--- begin TASK MATERIAL ---
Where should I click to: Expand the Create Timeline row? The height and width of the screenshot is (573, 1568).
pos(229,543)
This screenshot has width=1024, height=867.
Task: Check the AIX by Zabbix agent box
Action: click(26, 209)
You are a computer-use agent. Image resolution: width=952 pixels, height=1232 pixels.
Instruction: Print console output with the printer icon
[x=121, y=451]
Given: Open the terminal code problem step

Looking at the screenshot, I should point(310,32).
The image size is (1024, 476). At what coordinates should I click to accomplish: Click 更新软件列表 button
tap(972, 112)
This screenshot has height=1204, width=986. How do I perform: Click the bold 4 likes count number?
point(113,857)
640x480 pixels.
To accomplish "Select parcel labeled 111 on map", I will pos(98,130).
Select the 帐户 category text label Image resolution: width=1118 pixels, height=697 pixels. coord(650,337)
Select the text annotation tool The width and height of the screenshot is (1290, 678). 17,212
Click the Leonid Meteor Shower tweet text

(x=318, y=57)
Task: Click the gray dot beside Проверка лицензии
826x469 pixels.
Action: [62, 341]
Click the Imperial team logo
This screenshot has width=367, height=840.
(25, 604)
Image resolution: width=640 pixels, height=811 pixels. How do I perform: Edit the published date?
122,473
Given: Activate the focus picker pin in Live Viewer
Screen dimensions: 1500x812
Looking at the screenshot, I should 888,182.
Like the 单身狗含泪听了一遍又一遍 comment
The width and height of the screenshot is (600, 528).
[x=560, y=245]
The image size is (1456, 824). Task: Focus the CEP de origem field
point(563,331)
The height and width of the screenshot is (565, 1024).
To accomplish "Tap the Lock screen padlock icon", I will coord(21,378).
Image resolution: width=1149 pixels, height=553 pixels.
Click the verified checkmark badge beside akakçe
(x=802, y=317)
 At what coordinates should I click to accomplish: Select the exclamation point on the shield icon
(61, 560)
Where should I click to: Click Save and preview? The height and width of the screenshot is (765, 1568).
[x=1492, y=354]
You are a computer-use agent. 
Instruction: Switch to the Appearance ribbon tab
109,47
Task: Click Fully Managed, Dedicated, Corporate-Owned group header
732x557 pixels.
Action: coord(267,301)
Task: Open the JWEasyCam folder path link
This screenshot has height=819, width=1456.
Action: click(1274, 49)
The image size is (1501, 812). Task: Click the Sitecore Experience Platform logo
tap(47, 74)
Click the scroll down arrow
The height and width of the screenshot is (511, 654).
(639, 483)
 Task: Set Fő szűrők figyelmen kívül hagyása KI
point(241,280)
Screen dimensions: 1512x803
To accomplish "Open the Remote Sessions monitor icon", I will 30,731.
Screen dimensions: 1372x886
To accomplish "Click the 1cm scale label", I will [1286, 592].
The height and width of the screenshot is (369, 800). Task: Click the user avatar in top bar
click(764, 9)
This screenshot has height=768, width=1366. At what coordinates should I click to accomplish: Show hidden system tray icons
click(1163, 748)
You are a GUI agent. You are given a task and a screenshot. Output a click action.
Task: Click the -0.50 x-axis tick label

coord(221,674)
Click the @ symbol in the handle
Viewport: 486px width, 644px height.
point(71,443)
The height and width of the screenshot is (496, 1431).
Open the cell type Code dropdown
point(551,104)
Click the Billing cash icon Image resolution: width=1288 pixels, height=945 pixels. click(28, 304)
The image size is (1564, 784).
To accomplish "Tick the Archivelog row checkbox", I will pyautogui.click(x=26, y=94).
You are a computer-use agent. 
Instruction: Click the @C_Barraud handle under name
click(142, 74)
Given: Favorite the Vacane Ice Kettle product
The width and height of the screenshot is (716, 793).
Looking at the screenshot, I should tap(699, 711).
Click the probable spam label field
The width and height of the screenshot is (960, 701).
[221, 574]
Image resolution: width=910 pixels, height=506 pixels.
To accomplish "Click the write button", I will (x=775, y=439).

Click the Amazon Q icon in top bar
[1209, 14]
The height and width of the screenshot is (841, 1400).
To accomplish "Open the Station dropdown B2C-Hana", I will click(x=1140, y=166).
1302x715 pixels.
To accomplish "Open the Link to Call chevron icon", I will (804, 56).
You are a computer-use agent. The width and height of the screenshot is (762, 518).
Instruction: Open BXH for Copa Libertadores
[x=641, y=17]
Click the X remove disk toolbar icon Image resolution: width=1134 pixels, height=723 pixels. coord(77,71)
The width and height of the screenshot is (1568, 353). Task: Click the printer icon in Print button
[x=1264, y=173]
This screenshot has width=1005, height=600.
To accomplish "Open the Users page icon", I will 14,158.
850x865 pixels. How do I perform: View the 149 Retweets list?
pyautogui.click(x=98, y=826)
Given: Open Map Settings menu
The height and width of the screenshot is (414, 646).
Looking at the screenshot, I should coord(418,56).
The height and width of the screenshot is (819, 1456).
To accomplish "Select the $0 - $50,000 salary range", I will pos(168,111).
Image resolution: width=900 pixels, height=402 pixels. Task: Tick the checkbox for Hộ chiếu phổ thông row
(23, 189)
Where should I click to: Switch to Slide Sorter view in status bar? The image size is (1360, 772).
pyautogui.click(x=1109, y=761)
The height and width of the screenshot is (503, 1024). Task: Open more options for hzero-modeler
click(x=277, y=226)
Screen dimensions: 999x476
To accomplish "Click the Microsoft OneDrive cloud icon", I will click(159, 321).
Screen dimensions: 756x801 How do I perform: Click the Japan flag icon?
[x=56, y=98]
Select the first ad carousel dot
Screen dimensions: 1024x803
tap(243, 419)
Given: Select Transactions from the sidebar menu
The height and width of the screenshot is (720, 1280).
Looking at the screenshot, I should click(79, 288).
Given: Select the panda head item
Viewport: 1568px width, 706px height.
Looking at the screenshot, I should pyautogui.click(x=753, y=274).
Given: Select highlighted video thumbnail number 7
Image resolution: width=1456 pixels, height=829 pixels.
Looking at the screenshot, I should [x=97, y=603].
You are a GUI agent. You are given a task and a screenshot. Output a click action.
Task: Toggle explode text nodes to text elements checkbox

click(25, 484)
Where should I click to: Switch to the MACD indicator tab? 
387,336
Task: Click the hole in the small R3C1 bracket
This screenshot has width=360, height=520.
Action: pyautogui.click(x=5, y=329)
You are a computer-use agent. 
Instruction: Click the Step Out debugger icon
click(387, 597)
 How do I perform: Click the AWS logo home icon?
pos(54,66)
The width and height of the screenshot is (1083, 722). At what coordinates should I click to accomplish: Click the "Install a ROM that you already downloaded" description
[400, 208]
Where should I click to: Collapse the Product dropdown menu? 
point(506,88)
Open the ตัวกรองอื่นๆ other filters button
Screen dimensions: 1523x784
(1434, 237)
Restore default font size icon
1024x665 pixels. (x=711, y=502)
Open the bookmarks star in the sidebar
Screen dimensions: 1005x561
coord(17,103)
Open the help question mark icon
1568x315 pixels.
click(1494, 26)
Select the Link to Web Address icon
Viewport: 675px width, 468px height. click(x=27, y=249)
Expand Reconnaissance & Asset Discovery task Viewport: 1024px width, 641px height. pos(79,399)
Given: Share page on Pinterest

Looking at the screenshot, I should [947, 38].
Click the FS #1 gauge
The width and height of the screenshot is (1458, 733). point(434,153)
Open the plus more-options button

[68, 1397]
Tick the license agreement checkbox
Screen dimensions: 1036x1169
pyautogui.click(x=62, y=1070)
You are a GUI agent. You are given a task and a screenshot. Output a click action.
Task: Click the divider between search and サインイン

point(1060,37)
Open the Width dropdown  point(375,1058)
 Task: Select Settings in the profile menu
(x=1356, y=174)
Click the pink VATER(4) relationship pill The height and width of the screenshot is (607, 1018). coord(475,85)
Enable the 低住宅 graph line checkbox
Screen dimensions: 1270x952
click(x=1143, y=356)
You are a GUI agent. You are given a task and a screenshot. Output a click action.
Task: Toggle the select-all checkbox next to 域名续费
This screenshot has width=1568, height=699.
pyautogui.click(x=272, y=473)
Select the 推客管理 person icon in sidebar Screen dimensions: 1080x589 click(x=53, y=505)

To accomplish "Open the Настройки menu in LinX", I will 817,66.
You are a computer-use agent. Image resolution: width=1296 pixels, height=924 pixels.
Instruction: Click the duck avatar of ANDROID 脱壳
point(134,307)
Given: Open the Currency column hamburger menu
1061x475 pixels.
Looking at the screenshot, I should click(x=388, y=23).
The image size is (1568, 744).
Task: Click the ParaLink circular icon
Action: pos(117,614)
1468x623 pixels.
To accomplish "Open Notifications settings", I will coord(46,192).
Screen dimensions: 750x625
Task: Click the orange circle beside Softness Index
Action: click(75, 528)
--- end TASK MATERIAL ---
Change "chevron" to "arrow" in the part that opens with the line containing "Click the Amazon Q icon in top bar" and closes with the line containing "will (804, 56).", leaving everything else as it is. Give only those lines.

Click the Amazon Q icon in top bar
[1209, 14]
The height and width of the screenshot is (841, 1400).
To accomplish "Open the Station dropdown B2C-Hana", I will click(x=1140, y=166).
1302x715 pixels.
To accomplish "Open the Link to Call arrow icon", I will (804, 56).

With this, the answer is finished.